Provided material: Begin

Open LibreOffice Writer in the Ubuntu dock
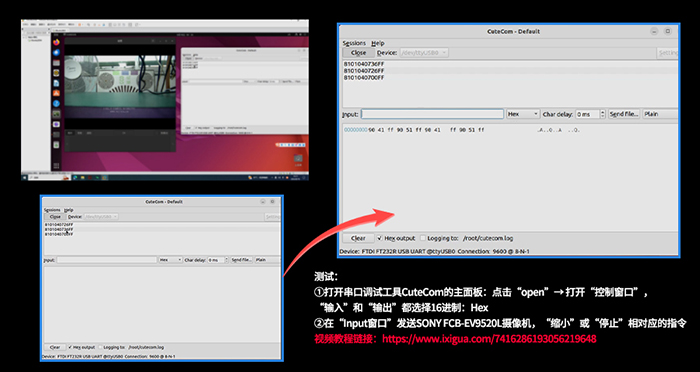Viewport: 700px width, 372px height. [56, 83]
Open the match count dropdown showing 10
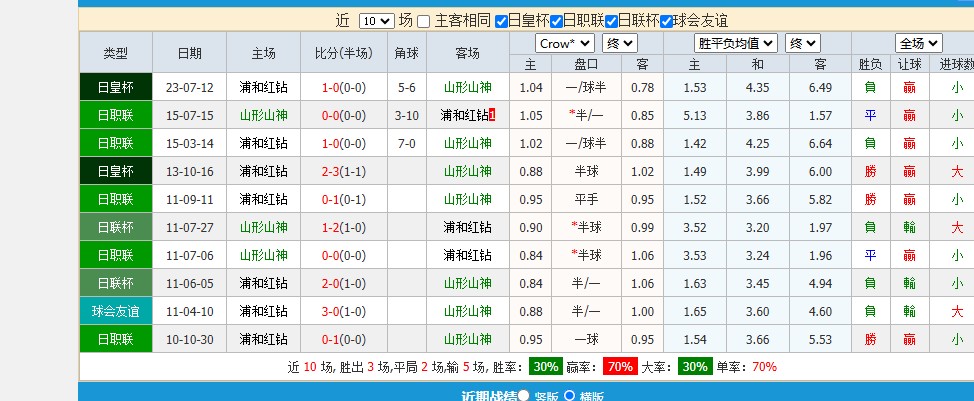Viewport: 974px width, 401px height. coord(375,21)
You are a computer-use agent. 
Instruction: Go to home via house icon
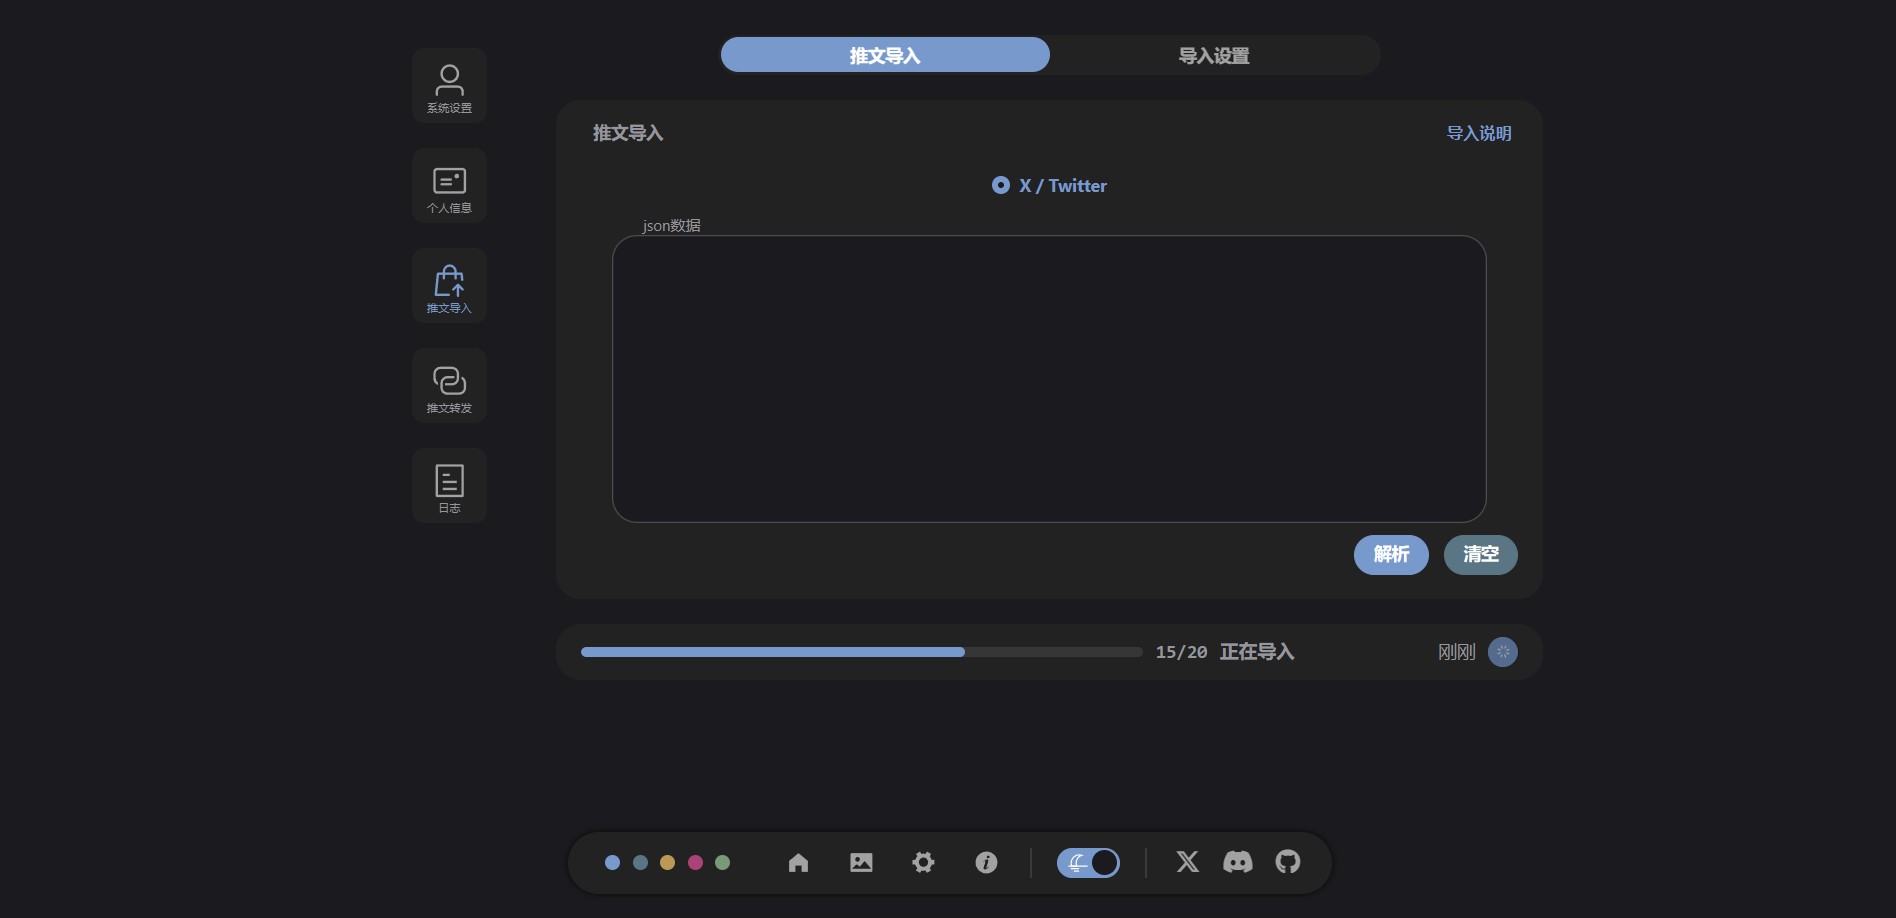(x=798, y=862)
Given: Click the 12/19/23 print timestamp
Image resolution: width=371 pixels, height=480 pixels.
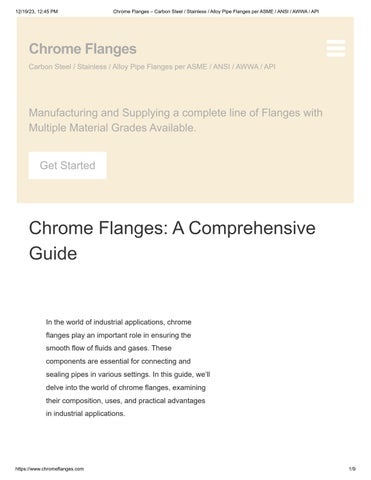Looking at the screenshot, I should click(x=37, y=11).
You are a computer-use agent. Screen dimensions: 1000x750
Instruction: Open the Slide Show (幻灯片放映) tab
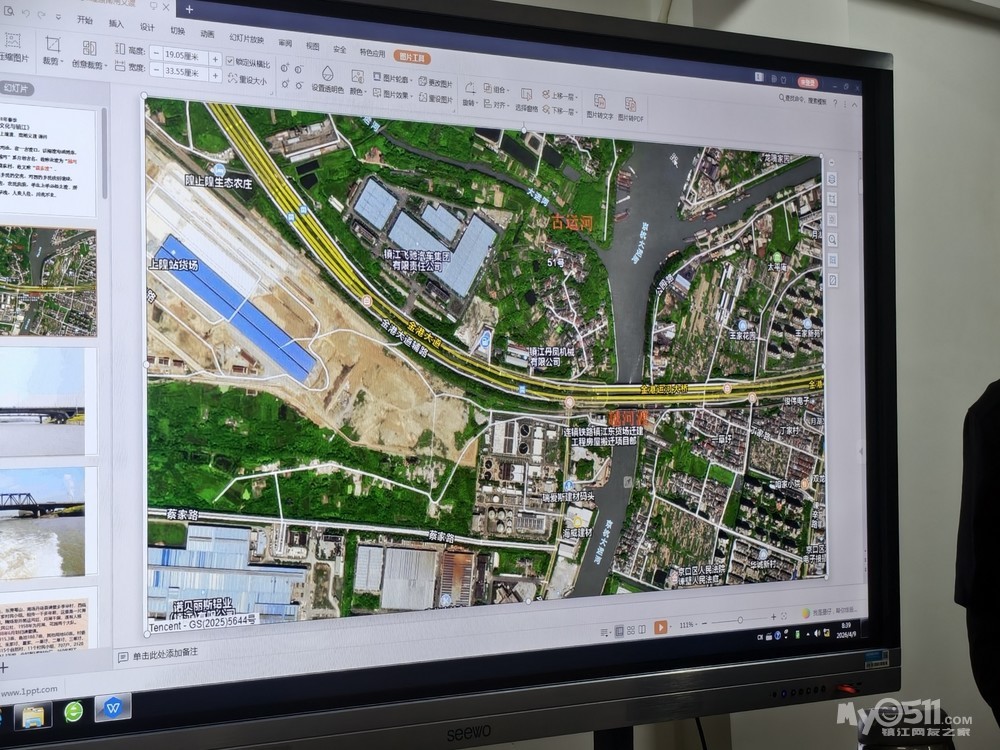click(x=246, y=39)
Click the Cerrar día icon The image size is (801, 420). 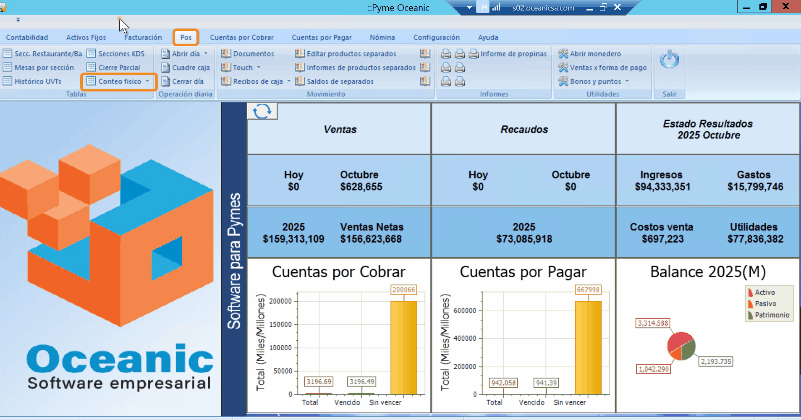pyautogui.click(x=165, y=81)
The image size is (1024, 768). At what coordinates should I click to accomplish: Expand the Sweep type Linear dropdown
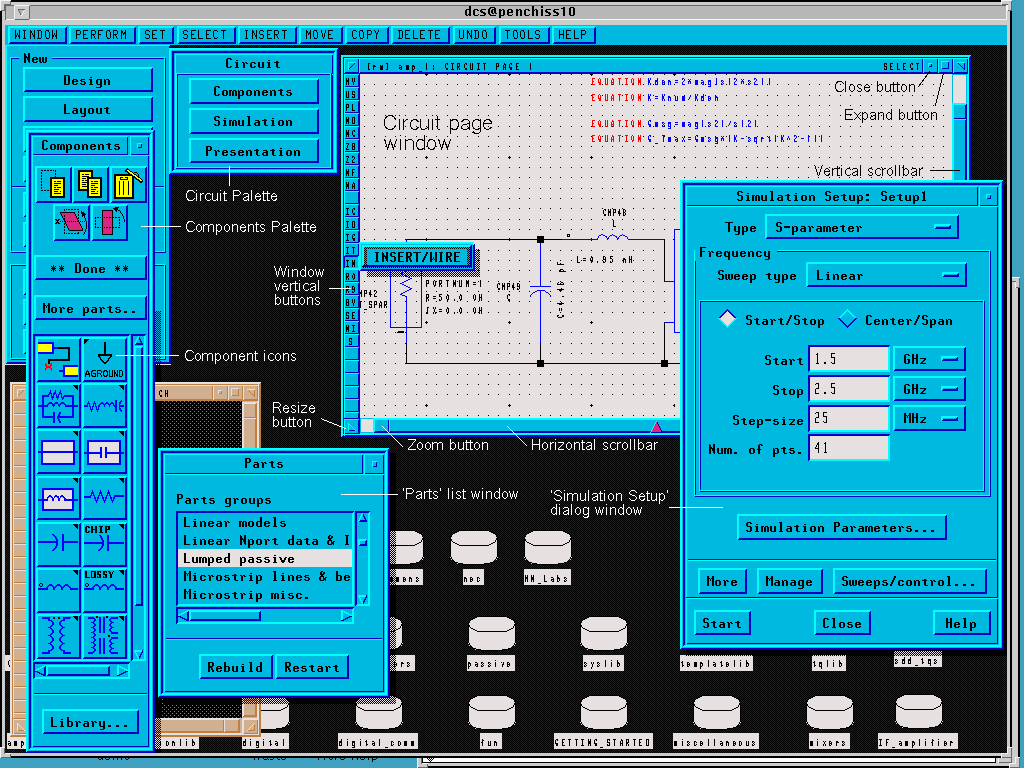click(x=886, y=275)
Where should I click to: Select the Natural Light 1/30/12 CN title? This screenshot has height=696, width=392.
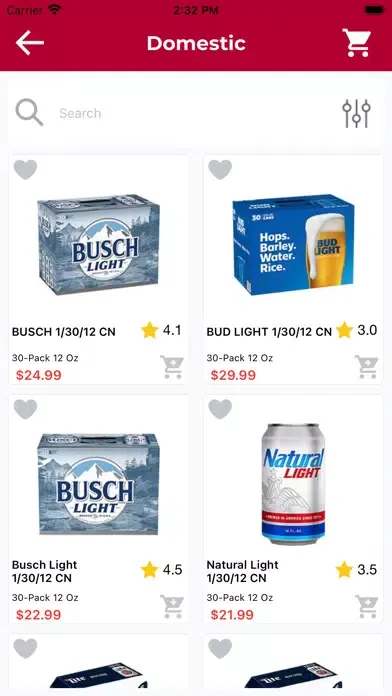tap(242, 571)
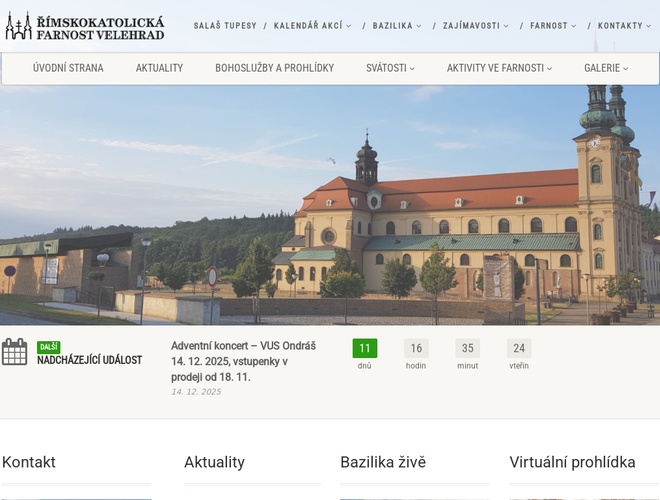Image resolution: width=660 pixels, height=500 pixels.
Task: Click the church logo icon in header
Action: (19, 26)
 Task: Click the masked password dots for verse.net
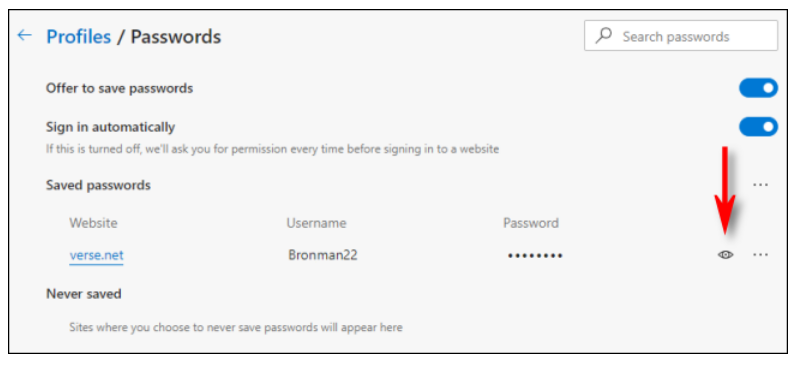(x=535, y=256)
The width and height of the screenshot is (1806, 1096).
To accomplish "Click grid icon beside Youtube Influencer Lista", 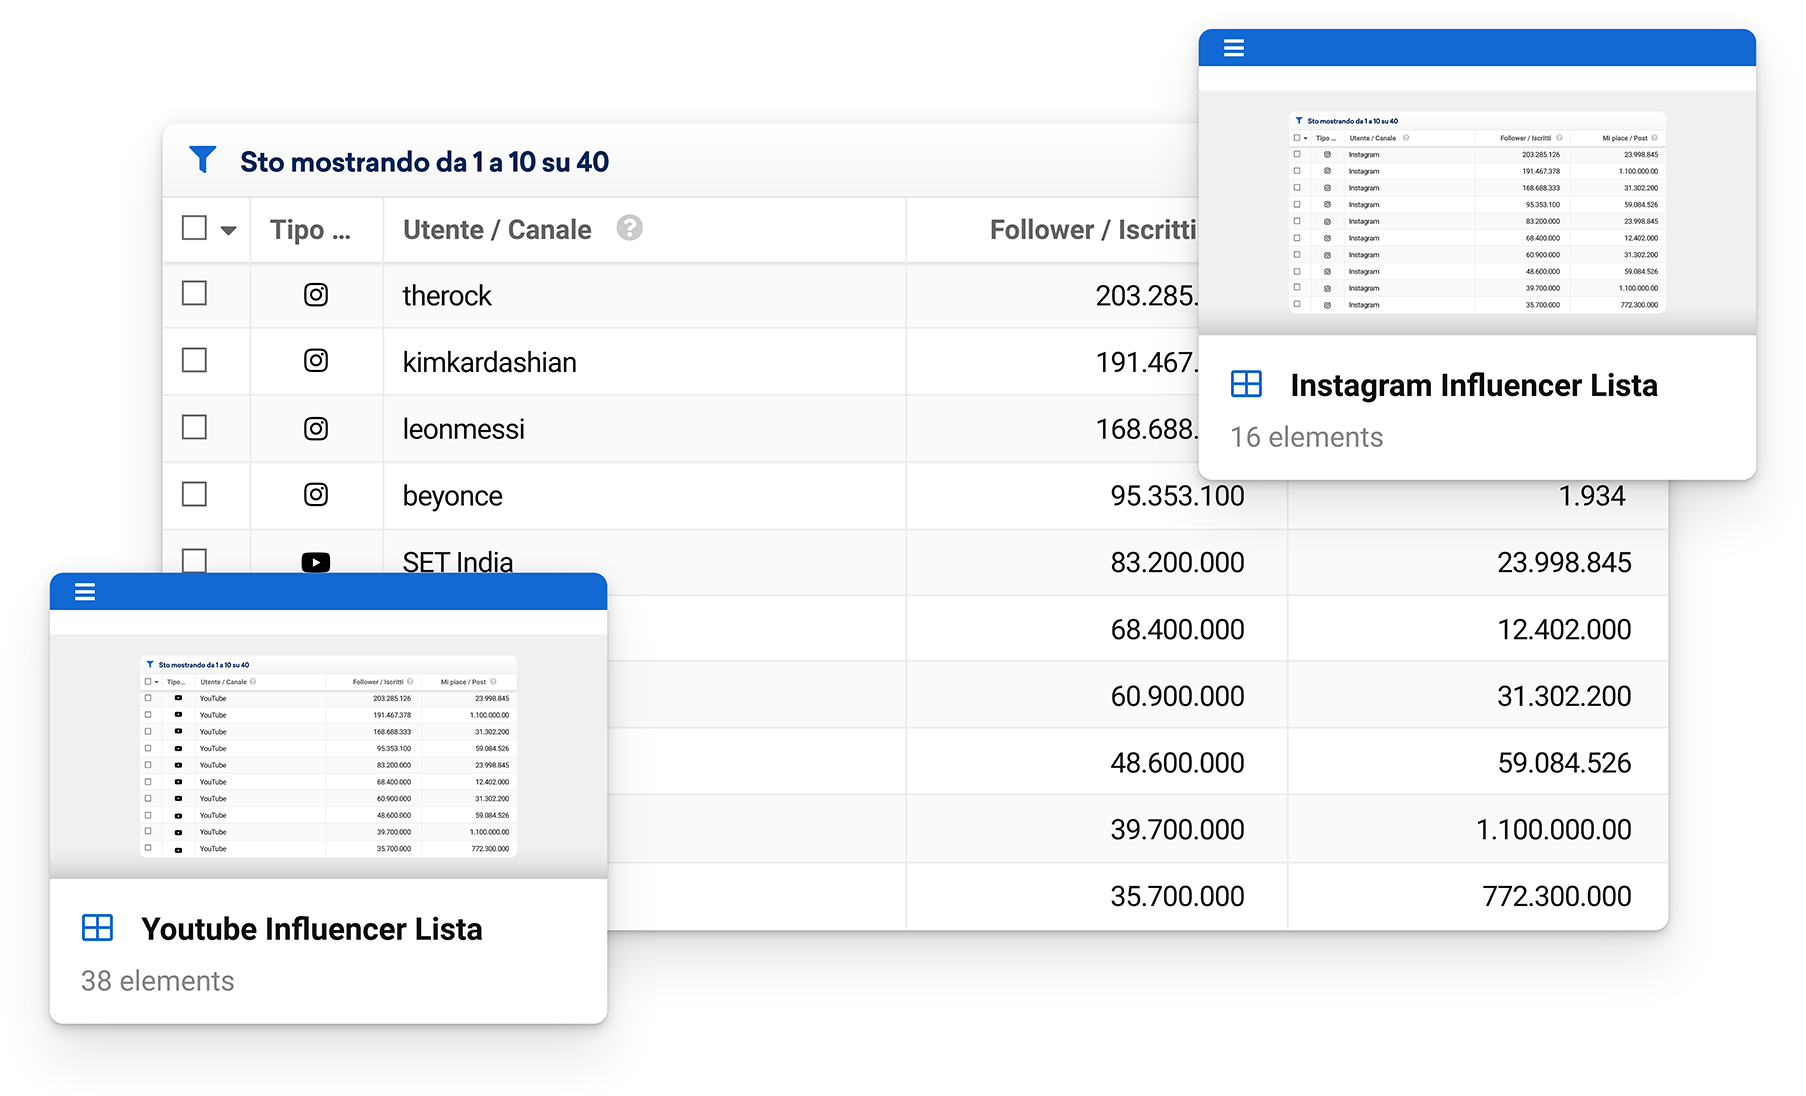I will click(x=97, y=928).
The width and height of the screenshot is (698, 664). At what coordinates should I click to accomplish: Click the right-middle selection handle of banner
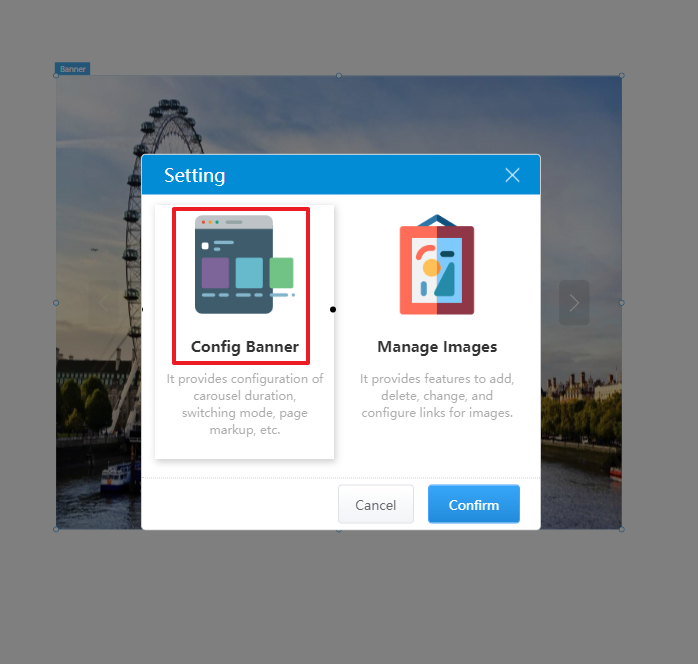point(622,303)
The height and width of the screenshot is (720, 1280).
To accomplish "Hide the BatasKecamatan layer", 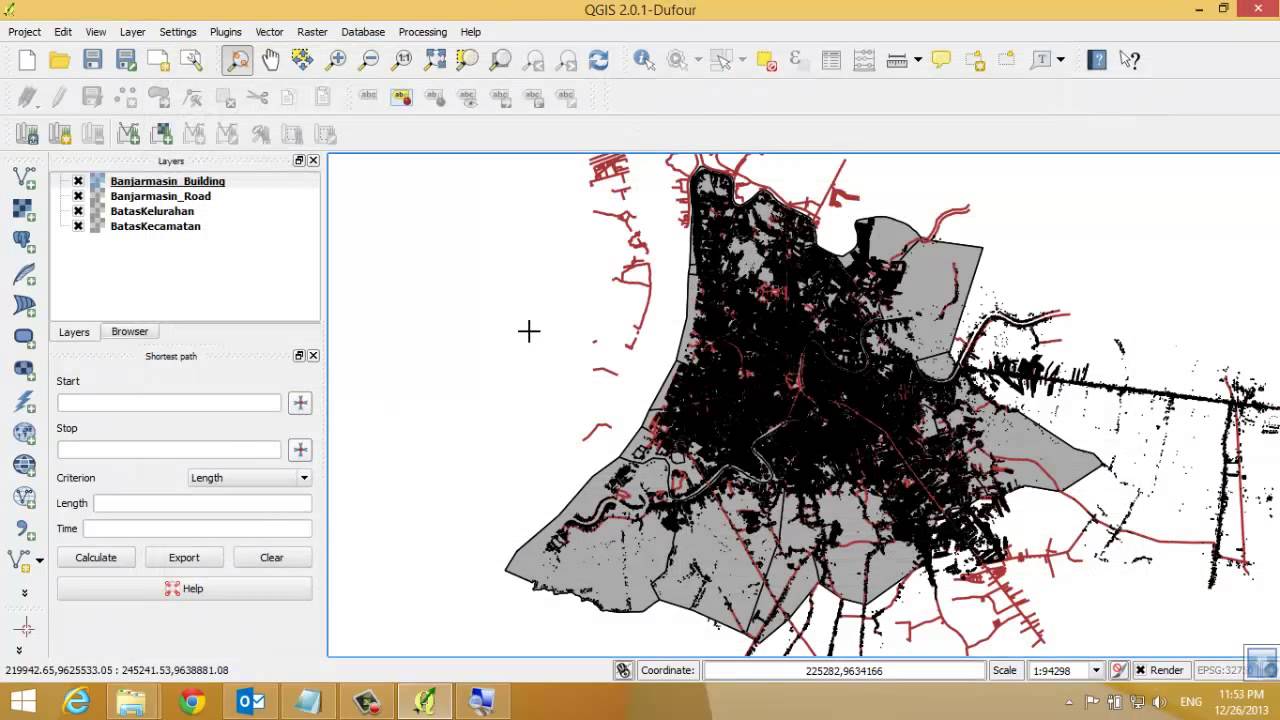I will point(78,226).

Provided material: End

__Task goal__
Collect the complete line wherever the string "agent" appears in the records.

__Written answer__
You are a computer-use agent. 
You are a computer-use agent. Screen dimensions: 1000x750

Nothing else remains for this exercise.